> DIRECTIONS: Return all lines from the listing below that include the word "will".
+ + + + + + +
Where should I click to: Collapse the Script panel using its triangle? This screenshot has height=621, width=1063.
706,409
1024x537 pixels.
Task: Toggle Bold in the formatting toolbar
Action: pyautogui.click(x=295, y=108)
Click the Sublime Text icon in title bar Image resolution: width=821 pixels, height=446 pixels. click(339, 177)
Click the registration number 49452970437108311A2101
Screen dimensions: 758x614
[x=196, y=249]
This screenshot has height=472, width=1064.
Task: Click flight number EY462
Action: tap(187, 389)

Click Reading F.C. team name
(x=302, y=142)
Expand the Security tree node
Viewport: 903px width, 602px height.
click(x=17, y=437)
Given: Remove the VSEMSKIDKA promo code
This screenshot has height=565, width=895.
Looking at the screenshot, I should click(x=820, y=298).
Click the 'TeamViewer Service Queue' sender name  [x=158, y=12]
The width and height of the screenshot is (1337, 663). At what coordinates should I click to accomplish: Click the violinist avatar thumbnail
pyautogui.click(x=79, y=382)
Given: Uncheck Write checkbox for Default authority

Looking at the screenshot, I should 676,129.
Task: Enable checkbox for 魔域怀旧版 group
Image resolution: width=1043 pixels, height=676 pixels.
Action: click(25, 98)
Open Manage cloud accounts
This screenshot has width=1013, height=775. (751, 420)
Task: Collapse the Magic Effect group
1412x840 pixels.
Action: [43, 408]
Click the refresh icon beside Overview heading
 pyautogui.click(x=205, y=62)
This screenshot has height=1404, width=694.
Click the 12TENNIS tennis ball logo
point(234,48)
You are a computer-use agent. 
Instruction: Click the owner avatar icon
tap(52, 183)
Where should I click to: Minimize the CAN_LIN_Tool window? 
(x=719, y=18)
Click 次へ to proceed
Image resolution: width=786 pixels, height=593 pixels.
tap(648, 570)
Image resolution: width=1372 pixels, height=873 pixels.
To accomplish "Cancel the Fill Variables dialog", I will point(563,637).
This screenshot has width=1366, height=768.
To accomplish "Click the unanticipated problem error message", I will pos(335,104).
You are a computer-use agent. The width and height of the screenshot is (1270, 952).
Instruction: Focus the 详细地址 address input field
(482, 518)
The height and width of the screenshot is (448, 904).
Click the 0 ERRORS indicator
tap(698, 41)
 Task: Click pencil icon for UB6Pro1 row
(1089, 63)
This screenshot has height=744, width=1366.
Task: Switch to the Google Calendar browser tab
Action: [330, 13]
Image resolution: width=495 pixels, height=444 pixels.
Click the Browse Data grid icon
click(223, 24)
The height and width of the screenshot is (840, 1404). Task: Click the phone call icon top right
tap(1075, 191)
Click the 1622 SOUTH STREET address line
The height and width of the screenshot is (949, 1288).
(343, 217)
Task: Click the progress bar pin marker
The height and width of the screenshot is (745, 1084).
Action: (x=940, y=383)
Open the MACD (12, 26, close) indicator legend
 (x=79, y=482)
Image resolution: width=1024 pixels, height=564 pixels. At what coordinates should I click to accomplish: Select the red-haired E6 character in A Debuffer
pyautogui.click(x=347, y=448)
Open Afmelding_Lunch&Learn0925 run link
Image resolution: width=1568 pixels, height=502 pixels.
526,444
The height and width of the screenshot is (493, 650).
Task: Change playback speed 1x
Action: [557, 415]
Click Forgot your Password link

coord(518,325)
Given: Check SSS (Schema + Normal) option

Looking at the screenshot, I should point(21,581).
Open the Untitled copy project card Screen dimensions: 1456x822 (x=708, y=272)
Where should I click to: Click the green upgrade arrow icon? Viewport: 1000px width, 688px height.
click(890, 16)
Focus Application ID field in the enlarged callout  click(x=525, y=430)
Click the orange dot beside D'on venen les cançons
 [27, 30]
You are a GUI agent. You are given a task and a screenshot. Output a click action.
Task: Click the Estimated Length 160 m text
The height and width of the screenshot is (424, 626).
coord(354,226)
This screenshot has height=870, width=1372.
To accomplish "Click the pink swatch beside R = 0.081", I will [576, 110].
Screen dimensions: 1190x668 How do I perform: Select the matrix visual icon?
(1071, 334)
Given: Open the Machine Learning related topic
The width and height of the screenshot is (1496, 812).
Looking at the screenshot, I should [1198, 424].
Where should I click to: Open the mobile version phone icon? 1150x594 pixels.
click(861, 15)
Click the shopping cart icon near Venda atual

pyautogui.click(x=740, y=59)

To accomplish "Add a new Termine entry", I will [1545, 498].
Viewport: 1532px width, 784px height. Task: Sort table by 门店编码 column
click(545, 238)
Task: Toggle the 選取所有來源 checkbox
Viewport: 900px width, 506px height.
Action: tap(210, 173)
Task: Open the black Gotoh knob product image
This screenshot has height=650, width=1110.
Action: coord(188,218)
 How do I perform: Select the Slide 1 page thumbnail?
+ + + + + + +
> RESULT OF THIS TASK:
To accomplish "Cancel the Fill Variables dialog", I will point(563,637).
To accomplish "Click the unanticipated problem error message", I will pos(335,104).
To accomplish "Click the pink swatch beside R = 0.081", I will [576, 110].
To accomplish "Add a new Termine entry", I will [1545, 498].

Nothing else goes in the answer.